Indagine nella vicenda dell’acquisto della società di acque minerali Ciappazzi

da Parma

Si chiude l’indagine sull’acquisto da parte di Calisto Tanzi della società Ciappazzi (acque minerali) dal gruppo Ciarrapico. Con una novità: Cesare Geronzi è accusato di usura in concorso con altri tre dirigenti dell’ex Banca di Roma. Un’ipotesi di reato, contestata con l’aggravante di aver agito nell’esercizio dell’attività bancaria, che emerge ora dall’avviso di conclusione delle indagini preliminari condotte dalla Procura di Parma. L’atto è stato notificato qualche giorno fa al banchiere e a sette manager di Capitalia. Tra questi anche Matteo Arpe, amministratore delegato. A lui vengono contestate alcune ipotesi di bancarotta semplice e fraudolenta, in relazione «alla formazione fittizia del capitale della società turistica Parmatour», costola del gruppo di Collecchio.
Secondo la ricostruzione dell’accusa, rappresentata dal Pm Vincenzo Picciotti, Geronzi e i tre manager «conseguivano vantaggi usurari in favore del venditore (ovvero Ciappazzi, ndr)» e «vantaggi usurari diretti, in relazione agli interessi corrisposti sull’importo di euro 18.075.000, in realtà vincolato, sulla base dell'illecito accordo» che si sarebbe pattuito con «l’investimento autolesionistico nell’azienda Ciappazzi». Insieme a Geronzi la stessa contestazione di usura aggravata è rivolta anche a tre manager: Alberto Giordano, all’epoca vicepresidente del cda di Banca di Roma, Roberto Monza, direttore centrale di Banca di Roma, Riccardo Tristano, responsabile dell’area legale e affari generali dapprima di Banca di Roma e in seguito di Capitalia.
In particolare, Geronzi e gli altri tre manager - scrive sempre Picciotti nell’atto - «inducevano Calisto Tanzi», alla guida di un gruppo alimentare come Parmalat, già «in condizioni di difficoltà economica», prima «a stipulare il contratto di acquisto dell’azienda Ciappazzi e, in seguito, a fronte di un irrisorio sconto di due miliardi di lire, a consolidarne gli effetti giuridici ed economici». Da questo, per l’accusa della Procura, sarebbero conseguiti «vantaggi usurari in favore del venditore», a più riprese, in corrispettivo di finanziamenti per complessivi 68 milioni 75mila euro», dei quali circa 50 «da rimborsarsi dopo appena 6 mesi». Secondo l’accusa degli inquirenti, l’operazione provocò un «notevole danno patrimoniale (alle casse, ndr) delle società Parmalat Spa e Cosal Srl (una delle “casseforti” di Tanzi, ndr), che venivano costrette ad abbandonare ogni pretesa relativamente al contratto di vendita». Parmalat, infatti, si ritrovò a controllare un’azienda di acque minerali che, in pratica, mai produsse nulla, «per intervenuta decadenza della concessione».
Concluse anche queste indagini preliminari a Parma rimangono ancora diversi fronti da approfondire.
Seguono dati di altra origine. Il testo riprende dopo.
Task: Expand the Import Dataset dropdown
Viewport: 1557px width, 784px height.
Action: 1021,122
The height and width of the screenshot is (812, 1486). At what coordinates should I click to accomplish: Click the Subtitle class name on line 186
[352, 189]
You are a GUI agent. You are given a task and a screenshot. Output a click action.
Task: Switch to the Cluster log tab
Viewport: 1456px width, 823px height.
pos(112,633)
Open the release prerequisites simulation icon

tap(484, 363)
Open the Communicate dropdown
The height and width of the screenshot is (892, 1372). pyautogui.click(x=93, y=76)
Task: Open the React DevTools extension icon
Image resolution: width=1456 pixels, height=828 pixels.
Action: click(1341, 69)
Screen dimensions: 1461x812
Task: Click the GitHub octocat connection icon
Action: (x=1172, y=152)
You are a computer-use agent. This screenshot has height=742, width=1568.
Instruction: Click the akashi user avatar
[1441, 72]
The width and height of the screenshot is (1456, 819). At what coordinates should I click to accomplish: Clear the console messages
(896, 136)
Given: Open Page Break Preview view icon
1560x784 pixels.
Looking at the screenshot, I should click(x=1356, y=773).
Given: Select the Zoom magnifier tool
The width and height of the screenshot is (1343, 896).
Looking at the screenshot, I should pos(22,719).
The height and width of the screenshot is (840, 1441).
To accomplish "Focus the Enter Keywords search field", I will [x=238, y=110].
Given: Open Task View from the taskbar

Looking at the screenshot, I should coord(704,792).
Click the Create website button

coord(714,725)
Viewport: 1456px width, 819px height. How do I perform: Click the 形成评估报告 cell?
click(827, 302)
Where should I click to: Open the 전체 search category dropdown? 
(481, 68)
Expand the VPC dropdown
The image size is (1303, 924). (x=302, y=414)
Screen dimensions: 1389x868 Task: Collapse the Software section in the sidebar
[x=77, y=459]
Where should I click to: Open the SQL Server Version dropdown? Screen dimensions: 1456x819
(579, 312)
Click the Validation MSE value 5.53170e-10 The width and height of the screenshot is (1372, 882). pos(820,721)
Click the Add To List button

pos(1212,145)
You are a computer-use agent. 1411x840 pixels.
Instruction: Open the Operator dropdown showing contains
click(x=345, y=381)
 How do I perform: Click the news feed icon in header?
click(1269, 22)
A iniziare dal ruolo svolto dalle banche estere alla vicenda Parmatour. Ma iniziano anche a ripetersi gli interrogativi su come verranno condotti i processi.

La Procura infatti è in perenne carenza di organico e, sembra che anche lo stesso Vincenzo Picciotti potrebbe presentare o aver già presentato domanda di trasferimento. Seguendo così le volontà espresse dalle due colleghe che lo affiancano nel Pool che indaga sulla bancarotta del gruppo di Collecchio.